* _Qué hacer_
Responde estas preguntas sobre el texto de la reforma laboral:
1. ¿En qué año se promulgó la reforma laboral de Rajoy?
2. ¿Qué cifra de desempleo se alcanzó en España en febrero de 2013?
3. ¿Qué tipo de emergencia se traduce ahora en obligada inactividad productiva?

== Texto ==

Como es sabido, si a partir de 2008 el desempleo se disparó en España, en 2012 se echó gasolina en el incendio.
Este último año se promulgó la bien conocida reforma laboral de Rajoy que optó, entre otras vías de precarización del empleo, por incentivar el uso del despido, en todas sus modalidades, como vía principal para proteger el tejido económico-empresarial. El primer golpe fue durísimo e inmediato: en el mes de febrero del año 2013 se alcanzaba en España un máximo histórico en las cifras de desempleo, 5.040.222 personas. El segundo golpe, sostenido en el tiempo, provocó una mutación en el modelo de relaciones de trabajo, instaurando la precariedad como norma.
Esa reforma laboral nos pasa factura ahora que una emergencia sanitaria se traduce en obligada inactividad productiva, lo mismo que las demás reformas llevadas a cabo en otros campos durante la pasada crisis y en los años sucesivos.

===
== Datos proporcionados ==

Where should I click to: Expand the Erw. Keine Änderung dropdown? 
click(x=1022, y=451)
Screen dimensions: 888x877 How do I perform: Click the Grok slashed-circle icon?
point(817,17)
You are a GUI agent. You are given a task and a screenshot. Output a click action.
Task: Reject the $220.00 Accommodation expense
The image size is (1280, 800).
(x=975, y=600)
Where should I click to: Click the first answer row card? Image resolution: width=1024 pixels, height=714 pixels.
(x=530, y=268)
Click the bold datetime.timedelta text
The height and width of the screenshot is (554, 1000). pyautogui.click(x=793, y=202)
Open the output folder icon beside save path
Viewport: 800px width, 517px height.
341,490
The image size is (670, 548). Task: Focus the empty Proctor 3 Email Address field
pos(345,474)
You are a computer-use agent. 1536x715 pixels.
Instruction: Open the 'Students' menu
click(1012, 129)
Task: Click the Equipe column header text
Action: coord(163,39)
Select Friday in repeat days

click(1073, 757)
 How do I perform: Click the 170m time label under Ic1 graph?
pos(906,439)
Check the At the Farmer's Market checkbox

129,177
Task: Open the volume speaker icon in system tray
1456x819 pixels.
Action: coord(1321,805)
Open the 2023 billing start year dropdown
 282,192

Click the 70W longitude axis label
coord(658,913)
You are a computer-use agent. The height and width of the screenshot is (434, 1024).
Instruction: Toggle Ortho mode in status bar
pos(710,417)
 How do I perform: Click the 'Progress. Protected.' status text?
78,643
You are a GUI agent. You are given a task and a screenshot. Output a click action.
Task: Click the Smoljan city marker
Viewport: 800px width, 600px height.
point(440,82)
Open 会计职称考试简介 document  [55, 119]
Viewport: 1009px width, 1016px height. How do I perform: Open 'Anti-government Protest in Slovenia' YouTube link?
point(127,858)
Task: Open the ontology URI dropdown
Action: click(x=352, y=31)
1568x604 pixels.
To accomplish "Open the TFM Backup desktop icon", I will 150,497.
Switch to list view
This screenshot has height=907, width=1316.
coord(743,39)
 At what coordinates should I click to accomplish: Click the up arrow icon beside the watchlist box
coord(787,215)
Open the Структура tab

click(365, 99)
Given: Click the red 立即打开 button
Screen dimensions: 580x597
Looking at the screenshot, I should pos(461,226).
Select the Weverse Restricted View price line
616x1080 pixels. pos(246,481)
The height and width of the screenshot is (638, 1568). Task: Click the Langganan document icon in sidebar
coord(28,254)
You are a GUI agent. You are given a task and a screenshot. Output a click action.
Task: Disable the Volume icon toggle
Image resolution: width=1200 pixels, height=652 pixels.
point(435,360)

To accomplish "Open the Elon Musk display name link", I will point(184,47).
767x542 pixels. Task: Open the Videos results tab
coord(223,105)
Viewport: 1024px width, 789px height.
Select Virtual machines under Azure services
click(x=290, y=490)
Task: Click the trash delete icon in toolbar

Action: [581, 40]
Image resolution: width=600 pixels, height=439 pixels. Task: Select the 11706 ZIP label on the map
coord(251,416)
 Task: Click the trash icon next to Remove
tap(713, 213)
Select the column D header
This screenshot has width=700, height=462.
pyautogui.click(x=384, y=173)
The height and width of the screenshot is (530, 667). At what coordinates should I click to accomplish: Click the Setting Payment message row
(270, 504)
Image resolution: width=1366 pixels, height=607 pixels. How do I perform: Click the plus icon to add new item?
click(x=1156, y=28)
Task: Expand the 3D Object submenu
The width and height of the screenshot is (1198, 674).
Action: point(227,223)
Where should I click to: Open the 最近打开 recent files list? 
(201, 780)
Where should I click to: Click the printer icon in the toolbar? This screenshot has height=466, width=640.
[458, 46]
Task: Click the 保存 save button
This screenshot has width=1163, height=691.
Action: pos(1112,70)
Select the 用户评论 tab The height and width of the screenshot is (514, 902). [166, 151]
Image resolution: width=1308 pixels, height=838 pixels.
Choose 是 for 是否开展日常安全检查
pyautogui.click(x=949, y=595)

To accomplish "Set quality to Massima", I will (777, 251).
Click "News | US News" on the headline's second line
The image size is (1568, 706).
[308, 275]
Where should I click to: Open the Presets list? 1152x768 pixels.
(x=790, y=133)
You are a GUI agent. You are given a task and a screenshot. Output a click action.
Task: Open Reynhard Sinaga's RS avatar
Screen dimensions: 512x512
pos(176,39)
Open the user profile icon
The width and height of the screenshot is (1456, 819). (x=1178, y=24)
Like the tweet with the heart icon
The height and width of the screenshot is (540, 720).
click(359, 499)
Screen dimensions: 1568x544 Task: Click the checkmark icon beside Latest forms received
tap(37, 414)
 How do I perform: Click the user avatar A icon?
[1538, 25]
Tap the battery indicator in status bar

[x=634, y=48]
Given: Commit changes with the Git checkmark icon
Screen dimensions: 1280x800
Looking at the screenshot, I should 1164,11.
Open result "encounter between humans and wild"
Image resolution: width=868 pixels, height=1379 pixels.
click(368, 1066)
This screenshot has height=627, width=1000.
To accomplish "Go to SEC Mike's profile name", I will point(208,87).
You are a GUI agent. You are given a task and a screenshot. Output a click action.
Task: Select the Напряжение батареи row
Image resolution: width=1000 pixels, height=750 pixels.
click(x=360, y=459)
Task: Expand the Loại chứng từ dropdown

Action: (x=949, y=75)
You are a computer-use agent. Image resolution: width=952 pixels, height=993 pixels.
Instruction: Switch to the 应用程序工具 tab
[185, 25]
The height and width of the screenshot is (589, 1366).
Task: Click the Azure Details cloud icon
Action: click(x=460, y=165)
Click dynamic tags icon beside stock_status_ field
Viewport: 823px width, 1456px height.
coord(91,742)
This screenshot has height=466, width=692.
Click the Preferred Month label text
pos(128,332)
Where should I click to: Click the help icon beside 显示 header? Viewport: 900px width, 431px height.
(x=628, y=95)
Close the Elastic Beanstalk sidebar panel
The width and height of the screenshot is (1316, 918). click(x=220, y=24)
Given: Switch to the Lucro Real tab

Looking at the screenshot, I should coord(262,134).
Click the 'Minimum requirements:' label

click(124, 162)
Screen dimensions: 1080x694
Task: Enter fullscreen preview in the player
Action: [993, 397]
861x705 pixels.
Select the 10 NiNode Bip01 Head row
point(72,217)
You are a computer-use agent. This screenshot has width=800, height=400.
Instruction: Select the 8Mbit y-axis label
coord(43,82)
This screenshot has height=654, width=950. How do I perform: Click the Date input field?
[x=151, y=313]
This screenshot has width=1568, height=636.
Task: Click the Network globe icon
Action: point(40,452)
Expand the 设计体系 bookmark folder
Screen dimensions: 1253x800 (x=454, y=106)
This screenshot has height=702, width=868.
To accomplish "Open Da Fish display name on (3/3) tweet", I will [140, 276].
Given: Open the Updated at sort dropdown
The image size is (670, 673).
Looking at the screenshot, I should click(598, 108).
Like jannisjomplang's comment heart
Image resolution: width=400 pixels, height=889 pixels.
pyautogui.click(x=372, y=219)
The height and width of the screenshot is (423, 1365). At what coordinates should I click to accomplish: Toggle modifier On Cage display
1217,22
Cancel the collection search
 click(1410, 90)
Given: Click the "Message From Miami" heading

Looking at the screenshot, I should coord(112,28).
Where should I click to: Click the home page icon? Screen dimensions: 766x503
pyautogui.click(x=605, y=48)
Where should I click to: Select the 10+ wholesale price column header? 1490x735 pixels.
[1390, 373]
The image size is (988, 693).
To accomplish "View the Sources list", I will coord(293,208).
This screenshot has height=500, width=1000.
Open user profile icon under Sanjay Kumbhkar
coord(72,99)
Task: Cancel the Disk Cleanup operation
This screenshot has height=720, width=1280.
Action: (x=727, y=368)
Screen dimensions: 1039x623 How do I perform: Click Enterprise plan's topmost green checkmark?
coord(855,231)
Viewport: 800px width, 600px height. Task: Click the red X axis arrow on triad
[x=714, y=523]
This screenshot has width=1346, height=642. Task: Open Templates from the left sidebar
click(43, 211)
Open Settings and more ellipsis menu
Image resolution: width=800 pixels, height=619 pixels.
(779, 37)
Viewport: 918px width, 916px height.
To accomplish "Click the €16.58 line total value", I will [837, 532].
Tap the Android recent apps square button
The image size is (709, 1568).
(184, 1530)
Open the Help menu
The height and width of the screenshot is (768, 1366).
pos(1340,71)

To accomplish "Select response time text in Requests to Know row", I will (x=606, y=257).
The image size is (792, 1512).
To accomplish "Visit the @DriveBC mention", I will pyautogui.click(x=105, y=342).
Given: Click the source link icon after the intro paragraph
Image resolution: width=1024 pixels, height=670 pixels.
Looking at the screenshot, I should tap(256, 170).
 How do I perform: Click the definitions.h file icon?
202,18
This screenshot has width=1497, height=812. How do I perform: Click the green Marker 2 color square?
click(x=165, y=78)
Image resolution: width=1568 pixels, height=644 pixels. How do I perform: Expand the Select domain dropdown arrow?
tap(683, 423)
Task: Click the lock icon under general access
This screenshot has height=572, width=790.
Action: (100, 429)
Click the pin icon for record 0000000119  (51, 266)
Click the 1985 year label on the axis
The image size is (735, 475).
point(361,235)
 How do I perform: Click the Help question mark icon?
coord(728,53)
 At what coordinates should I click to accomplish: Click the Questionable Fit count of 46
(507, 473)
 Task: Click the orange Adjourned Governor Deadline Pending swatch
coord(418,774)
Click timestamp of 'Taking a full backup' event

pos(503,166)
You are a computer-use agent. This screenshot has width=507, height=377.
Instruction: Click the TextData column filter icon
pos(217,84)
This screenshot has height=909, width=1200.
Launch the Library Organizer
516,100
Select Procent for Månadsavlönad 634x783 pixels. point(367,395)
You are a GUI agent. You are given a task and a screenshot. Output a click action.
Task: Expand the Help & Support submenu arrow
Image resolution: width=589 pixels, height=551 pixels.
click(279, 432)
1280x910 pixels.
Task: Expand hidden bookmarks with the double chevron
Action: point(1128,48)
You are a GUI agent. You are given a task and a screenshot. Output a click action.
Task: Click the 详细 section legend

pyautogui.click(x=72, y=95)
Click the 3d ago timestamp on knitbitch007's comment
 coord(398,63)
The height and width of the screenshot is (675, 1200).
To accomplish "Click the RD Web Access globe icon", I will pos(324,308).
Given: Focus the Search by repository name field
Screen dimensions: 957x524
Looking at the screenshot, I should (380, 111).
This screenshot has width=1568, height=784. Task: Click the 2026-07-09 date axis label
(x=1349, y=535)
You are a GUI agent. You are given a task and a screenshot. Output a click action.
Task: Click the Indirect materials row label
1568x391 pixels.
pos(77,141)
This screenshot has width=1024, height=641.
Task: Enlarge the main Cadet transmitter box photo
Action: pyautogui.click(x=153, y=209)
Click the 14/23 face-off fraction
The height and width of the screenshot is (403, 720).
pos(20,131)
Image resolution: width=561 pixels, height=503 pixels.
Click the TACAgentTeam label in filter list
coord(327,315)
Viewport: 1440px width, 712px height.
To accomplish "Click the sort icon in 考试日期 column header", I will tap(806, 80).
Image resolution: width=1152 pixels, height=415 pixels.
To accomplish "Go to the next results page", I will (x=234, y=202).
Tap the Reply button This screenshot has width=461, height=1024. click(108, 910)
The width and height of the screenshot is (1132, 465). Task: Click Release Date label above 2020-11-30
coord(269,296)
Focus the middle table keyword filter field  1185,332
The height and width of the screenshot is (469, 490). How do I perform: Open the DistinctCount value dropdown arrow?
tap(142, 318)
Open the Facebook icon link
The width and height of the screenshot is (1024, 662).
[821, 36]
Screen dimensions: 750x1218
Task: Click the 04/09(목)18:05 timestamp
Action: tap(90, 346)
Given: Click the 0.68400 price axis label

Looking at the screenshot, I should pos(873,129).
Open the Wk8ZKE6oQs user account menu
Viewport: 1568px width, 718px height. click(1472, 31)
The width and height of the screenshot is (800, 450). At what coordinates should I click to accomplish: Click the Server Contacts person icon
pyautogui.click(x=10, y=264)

===

* _Espacio de respuesta_
1. En 2012.
2. 5.040.222 personas.
3. Una emergencia sanitaria.